▶ ENTRIES PROVIDED
+ + + + +
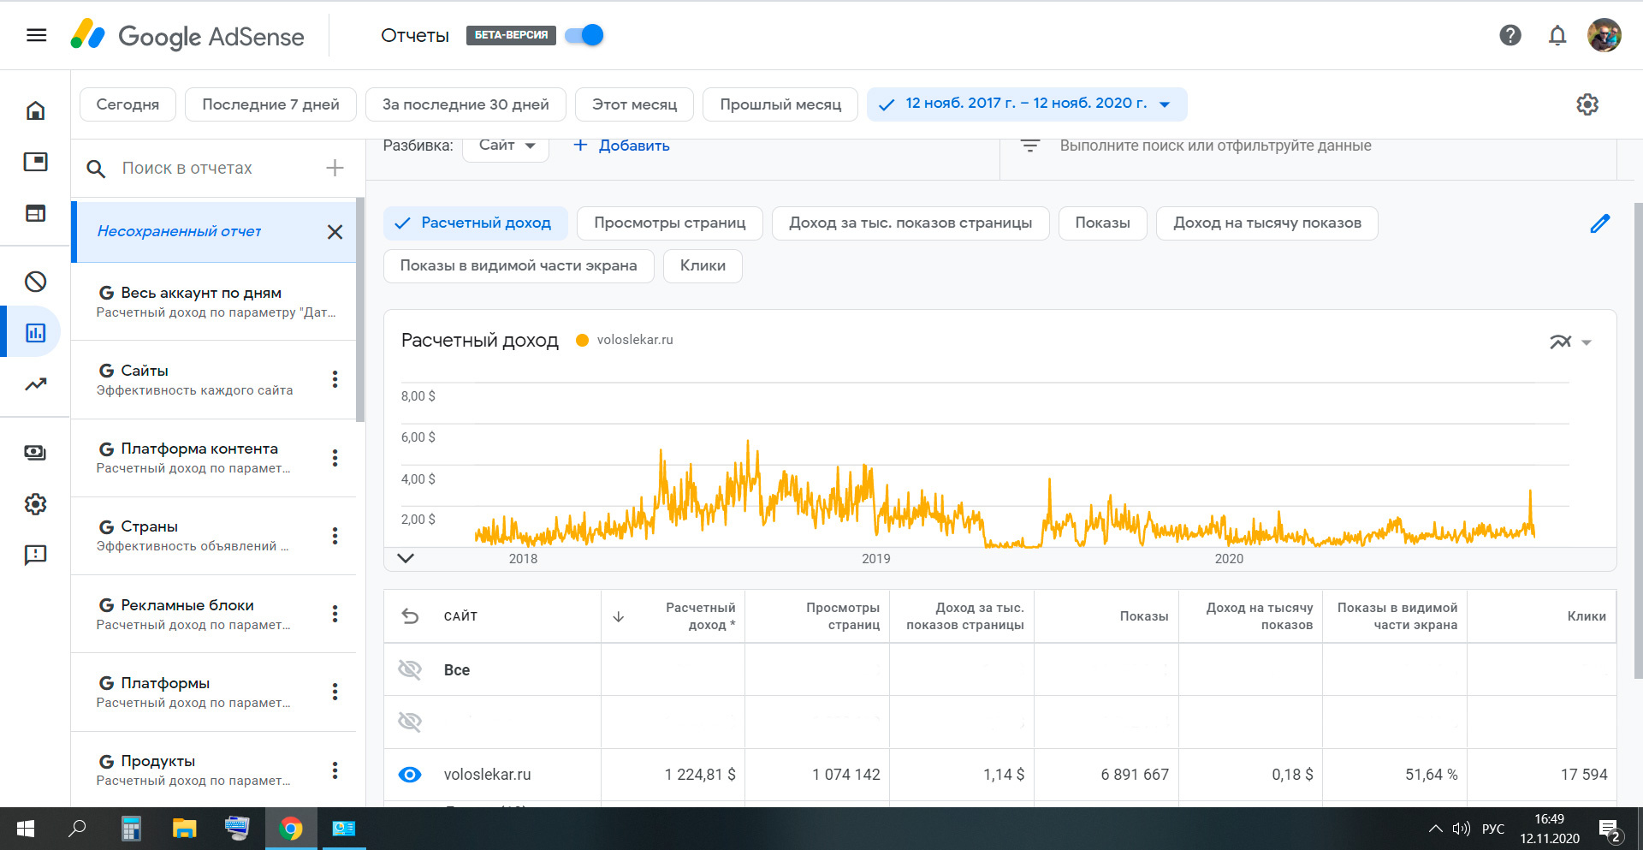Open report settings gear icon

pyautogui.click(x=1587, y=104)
+ + + + +
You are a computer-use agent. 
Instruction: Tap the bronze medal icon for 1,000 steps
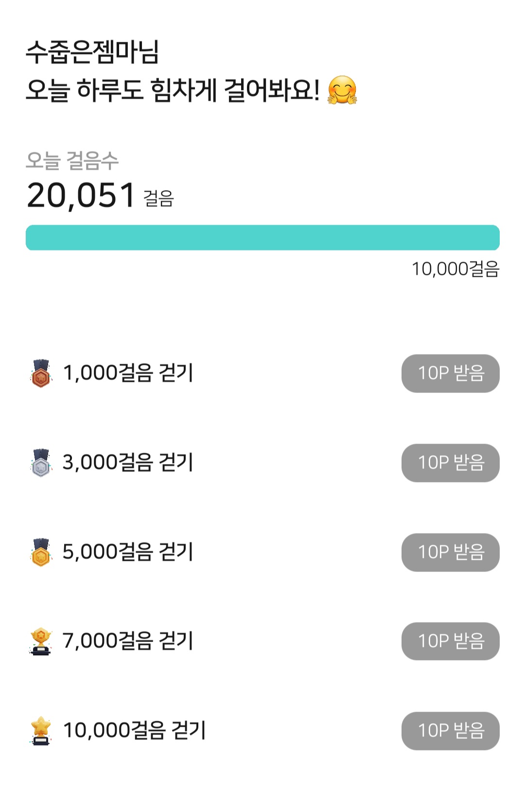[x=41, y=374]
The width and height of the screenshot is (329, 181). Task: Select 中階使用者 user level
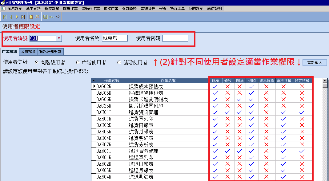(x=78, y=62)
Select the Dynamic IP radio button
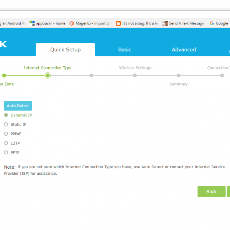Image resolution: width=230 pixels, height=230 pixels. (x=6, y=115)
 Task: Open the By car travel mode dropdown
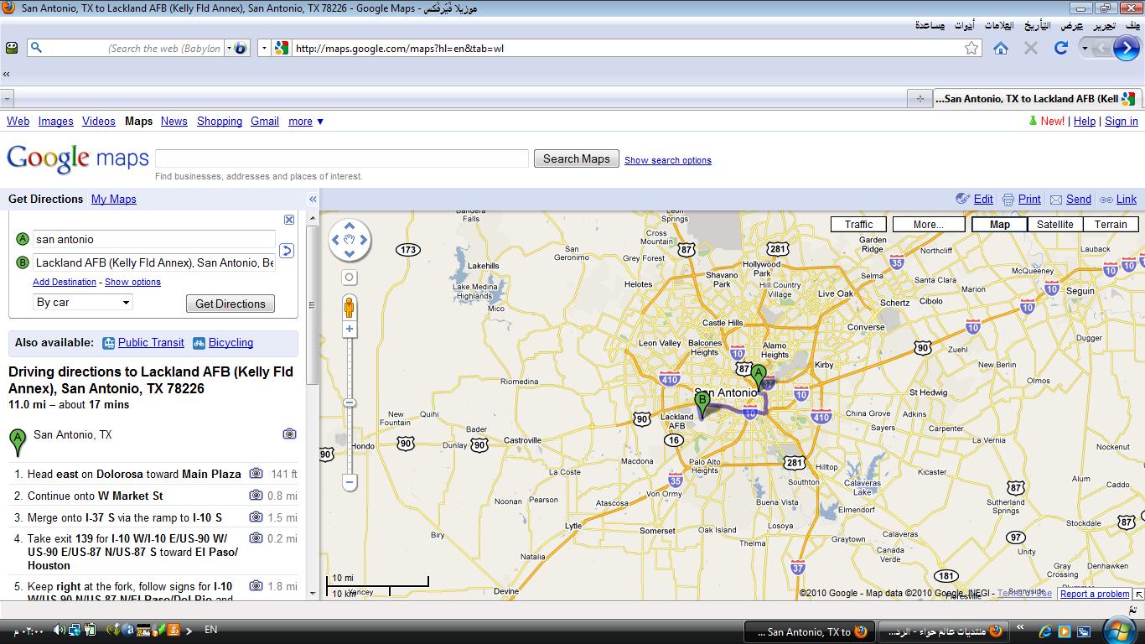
+ + + + +
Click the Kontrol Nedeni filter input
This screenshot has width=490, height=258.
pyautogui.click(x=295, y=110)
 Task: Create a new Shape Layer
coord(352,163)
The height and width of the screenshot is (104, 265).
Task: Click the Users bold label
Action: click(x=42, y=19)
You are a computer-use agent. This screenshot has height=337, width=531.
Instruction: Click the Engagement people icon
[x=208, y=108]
+ + + + +
▶ YOUR TASK
Each line above that contains the word "computer" should be counted, and only the total given.

▶ ANSWER FOR THE TASK
2